Do you acknowledge that your body is a temple of the Holy Spirit? There is only one thing God expects of us, and that is unconditional surrender (1 Cor 6:19). It doesn't matter what we release to him first. When we are born again, God's Spirit begins to work out his new creation in us, and there will come a day when nothing remains of the old self. The old pride will be gone.

How can we live a life that is free from lust, self-interest, irritability, a life that is marked by the kind of love which is not self-seeking, does not think the worst, is always good? We must learn to trust completely in God--not in his blessings, but in Himself. Are you at the point where your faith is not shaken when God withholds his blessings? (2 Cor 5:16.17)

Don't fall apart at the first sting of discomfort. We tend to question God's intentions and wallow in self-pity. "Christian sympathy" will cause us to drift even farther from God's will in these cases. But that's not what God wants: the pierced hand of his Son reaches out to us and says: enter into fellowship with me. "Arise and shine, for your light has come" (Isa 60:1).

The Holy Spirit and the human spirit

As we have seen, the the Bible compares the Holy Spirit living in us to a temple (1 Cor 3:16). Paul refers to the temple in the Old Testament when he says that the Holy Spirit lives in us as in a temple. His presence is especially manifest in the Most Holy Place. People observed the rituals of the law in the outer courts and the holy place according to the will of God in the most holy place. A dwelling place should be suited to the One living in it. Only the regenerated spirit--not the mind, emotions, will or body--can be a dwelling place for God (1 Cor 2:13.14). The Spirit simultaneously remodels and inhabits. He cannot dwell where he hasn't remodeled.

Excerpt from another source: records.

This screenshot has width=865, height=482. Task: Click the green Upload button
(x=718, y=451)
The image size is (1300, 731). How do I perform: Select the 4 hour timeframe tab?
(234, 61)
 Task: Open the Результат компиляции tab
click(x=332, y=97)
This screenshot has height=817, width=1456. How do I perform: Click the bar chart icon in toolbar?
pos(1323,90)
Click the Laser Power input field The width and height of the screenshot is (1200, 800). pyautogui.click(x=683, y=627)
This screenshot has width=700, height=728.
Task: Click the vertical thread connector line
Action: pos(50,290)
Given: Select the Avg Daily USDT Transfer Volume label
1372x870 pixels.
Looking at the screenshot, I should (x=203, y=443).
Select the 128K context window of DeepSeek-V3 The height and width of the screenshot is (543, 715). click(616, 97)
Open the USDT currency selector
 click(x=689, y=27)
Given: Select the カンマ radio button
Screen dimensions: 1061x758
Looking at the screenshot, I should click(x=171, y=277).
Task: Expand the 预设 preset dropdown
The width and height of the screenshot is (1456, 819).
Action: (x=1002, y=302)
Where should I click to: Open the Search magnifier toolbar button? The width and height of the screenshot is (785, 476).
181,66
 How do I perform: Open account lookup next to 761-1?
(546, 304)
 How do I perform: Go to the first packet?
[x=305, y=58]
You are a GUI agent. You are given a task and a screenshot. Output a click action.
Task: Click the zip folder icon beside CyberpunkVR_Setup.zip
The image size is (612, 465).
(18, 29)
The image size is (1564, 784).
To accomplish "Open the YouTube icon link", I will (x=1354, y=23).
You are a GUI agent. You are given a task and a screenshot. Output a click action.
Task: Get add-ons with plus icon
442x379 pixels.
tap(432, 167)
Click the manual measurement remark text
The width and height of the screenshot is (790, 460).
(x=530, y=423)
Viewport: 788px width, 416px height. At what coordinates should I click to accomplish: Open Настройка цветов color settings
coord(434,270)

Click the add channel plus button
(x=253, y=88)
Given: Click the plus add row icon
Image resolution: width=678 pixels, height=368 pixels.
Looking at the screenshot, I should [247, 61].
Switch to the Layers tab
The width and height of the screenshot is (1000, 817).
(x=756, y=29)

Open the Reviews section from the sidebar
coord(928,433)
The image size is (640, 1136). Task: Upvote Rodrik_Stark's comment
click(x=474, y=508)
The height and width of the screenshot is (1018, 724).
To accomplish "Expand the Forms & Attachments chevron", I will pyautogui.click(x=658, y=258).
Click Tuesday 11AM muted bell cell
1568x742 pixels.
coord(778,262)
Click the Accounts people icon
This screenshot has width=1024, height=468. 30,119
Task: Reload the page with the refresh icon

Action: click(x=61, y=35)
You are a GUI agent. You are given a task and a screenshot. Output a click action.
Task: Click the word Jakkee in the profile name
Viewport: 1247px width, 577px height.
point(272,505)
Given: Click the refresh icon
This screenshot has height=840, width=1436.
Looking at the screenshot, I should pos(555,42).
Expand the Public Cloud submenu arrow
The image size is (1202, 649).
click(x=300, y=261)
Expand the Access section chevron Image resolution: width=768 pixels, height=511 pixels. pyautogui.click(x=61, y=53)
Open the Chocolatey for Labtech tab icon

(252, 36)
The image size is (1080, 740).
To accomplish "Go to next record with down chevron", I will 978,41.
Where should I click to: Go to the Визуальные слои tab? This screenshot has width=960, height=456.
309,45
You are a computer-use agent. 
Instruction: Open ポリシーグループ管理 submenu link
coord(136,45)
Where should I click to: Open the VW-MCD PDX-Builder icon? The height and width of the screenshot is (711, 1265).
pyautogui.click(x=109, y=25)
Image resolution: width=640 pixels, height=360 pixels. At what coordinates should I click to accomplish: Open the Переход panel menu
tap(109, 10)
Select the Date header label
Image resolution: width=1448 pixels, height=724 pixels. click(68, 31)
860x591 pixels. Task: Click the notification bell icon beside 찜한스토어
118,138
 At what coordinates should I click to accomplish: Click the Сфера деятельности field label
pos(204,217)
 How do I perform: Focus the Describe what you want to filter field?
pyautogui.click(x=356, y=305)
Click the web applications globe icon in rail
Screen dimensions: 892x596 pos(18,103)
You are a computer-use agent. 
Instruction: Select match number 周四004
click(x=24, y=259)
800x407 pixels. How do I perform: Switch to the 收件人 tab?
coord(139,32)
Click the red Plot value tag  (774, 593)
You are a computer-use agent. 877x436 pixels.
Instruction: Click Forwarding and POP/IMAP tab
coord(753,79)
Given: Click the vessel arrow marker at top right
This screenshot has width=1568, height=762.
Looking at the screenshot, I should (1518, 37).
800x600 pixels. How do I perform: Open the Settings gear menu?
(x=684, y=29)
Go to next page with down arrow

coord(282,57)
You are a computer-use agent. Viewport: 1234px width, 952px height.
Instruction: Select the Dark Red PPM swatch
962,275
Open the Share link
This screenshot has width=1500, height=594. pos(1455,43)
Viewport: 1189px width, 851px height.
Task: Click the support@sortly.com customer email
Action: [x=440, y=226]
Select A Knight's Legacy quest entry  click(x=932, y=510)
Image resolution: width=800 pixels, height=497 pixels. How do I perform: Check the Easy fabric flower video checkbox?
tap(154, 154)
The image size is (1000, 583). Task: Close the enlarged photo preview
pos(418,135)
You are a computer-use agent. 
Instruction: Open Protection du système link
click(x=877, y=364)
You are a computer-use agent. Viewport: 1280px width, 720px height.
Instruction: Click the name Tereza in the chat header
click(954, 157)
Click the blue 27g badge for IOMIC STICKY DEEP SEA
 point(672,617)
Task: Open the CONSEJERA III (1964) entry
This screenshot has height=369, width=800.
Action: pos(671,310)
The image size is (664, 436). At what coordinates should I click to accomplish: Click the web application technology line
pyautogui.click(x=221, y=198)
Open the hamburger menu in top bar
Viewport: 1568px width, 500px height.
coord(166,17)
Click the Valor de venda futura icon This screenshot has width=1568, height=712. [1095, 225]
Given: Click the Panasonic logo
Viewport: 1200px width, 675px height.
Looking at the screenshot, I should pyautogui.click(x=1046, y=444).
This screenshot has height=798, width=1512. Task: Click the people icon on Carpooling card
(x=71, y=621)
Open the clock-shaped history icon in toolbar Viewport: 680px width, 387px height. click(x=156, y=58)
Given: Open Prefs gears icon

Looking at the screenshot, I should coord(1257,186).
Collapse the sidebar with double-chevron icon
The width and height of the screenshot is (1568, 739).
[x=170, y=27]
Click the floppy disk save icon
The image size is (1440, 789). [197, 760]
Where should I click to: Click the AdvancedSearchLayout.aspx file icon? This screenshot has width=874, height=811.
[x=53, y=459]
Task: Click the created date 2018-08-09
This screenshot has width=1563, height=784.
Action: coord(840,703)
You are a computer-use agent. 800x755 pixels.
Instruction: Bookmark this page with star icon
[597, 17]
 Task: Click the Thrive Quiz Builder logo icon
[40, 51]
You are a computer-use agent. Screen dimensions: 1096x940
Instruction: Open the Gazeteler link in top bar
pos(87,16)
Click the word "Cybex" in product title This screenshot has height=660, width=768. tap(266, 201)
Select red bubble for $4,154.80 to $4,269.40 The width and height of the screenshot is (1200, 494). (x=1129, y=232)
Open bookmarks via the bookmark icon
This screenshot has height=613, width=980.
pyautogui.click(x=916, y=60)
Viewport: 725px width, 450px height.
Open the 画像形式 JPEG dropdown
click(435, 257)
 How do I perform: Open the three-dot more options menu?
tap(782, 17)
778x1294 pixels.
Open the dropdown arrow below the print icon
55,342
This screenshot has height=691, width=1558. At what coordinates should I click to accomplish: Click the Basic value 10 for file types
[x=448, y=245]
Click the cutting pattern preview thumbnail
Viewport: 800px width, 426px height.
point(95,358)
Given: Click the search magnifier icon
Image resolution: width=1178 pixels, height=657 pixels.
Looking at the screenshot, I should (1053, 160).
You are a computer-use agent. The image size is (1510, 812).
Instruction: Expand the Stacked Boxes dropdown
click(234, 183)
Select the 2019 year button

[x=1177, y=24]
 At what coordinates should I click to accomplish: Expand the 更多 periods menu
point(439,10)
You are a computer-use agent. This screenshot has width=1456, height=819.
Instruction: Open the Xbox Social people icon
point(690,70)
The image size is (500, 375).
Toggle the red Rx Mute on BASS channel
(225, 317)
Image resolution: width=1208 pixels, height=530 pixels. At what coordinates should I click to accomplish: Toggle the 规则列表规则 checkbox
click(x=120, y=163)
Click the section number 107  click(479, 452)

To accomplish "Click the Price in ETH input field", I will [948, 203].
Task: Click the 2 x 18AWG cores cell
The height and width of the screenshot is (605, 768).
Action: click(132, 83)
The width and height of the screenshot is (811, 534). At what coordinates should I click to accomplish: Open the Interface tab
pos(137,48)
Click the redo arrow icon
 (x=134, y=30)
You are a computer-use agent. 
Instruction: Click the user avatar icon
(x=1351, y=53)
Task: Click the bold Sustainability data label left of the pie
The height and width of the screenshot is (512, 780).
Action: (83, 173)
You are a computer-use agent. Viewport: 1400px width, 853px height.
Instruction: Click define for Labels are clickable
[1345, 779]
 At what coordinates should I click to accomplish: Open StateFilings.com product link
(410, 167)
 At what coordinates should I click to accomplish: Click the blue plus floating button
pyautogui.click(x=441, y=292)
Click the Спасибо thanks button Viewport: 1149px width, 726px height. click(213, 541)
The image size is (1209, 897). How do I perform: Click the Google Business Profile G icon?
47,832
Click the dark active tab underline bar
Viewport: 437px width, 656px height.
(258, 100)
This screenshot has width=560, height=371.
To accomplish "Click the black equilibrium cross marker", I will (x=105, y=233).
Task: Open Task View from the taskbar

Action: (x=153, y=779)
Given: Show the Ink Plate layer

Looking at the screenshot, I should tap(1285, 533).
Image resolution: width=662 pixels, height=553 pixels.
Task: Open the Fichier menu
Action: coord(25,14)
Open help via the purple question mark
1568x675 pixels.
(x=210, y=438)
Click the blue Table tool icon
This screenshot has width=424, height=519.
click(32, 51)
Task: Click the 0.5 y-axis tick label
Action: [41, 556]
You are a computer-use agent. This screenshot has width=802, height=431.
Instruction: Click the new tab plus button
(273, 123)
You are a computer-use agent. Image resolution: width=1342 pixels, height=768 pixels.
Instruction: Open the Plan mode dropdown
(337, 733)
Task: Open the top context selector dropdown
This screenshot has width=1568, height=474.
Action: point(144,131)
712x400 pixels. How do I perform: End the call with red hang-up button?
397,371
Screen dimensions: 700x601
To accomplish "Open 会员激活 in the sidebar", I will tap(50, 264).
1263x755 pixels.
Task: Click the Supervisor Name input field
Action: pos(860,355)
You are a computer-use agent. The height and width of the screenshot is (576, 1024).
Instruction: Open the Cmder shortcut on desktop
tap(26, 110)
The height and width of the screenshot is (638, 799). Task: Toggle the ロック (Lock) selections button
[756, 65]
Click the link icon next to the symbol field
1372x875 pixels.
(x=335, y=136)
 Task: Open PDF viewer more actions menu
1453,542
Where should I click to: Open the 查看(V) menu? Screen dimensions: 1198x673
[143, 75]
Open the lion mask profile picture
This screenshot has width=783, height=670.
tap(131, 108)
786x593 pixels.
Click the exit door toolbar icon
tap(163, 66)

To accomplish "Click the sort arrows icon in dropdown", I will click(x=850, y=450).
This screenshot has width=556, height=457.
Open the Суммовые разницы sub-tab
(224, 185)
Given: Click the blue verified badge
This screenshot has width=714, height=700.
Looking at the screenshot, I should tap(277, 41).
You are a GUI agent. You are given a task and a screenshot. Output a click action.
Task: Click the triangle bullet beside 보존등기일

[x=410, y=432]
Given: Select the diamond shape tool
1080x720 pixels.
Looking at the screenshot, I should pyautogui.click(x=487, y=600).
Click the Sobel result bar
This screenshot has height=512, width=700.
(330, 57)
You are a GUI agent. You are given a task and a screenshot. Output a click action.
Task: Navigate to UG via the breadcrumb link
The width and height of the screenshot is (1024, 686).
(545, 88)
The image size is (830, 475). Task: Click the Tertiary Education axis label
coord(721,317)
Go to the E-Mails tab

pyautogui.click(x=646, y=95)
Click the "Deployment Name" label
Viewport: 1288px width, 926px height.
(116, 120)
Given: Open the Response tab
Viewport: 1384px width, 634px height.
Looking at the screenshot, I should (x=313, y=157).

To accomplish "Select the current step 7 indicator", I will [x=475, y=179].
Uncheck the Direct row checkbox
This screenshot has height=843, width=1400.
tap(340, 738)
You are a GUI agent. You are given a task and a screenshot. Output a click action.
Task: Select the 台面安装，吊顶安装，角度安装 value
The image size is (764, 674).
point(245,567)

The sacred anointing oil, a symbol of the Holy Spirit, was not to be poured over the sacrificial meat. In the same way, the Spirit cannot live in an unregenerated spirit. The only response of the Holy Spirit to the flesh is that He opposes it (Gal 5:17). If a child of God does not understand that the Holy Spirit lives in our hearts (spirit), a place deeper than our mind and emotions, he is in danger of being led by his soul (psyche) instead of the Holy Spirit. It is tempting to be led by external impulses. The Holy Spirit lives in the deepest recess of our being; his works and his guidance can only come from that place within.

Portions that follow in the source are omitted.